(AIM OF THE TASK):
Work through the entries below line by line and give the number of lines with the string "agent", nothing else.

Top of DATA

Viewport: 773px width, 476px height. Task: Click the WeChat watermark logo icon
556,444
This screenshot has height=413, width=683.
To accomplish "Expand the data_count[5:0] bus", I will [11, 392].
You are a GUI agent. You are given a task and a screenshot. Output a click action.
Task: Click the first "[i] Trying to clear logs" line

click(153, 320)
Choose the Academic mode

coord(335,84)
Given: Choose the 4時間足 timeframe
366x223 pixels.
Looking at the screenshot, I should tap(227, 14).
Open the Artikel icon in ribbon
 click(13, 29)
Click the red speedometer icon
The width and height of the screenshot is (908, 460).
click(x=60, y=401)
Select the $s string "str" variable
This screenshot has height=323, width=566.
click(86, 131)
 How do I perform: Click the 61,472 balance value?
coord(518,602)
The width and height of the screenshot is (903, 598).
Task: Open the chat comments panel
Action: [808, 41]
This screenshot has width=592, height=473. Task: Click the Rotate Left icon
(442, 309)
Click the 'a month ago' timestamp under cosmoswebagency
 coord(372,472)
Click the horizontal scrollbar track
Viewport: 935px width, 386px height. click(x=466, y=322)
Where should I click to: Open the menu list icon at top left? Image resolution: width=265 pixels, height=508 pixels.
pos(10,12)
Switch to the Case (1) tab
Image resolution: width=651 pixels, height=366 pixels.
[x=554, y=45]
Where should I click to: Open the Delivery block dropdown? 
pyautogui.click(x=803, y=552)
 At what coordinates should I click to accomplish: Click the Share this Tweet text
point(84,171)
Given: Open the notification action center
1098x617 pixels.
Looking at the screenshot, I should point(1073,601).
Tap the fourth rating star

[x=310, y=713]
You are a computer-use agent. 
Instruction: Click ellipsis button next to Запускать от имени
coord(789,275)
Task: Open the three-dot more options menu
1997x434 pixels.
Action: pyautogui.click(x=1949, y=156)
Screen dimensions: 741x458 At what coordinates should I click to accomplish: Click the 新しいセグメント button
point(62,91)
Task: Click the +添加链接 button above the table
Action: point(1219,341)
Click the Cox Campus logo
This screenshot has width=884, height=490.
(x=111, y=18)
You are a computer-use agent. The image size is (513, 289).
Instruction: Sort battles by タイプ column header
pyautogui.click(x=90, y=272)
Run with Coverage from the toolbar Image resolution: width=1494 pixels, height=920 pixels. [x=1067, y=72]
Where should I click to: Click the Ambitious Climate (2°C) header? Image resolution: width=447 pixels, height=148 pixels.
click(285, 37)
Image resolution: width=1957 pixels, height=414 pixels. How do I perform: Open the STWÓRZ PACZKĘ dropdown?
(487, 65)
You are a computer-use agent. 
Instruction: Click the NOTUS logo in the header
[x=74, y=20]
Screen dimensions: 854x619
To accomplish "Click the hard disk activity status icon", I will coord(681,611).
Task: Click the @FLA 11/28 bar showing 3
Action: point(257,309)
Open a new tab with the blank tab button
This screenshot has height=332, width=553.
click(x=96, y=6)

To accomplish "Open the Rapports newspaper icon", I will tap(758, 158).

Bottom of DATA

(COMPLETED TASK):
4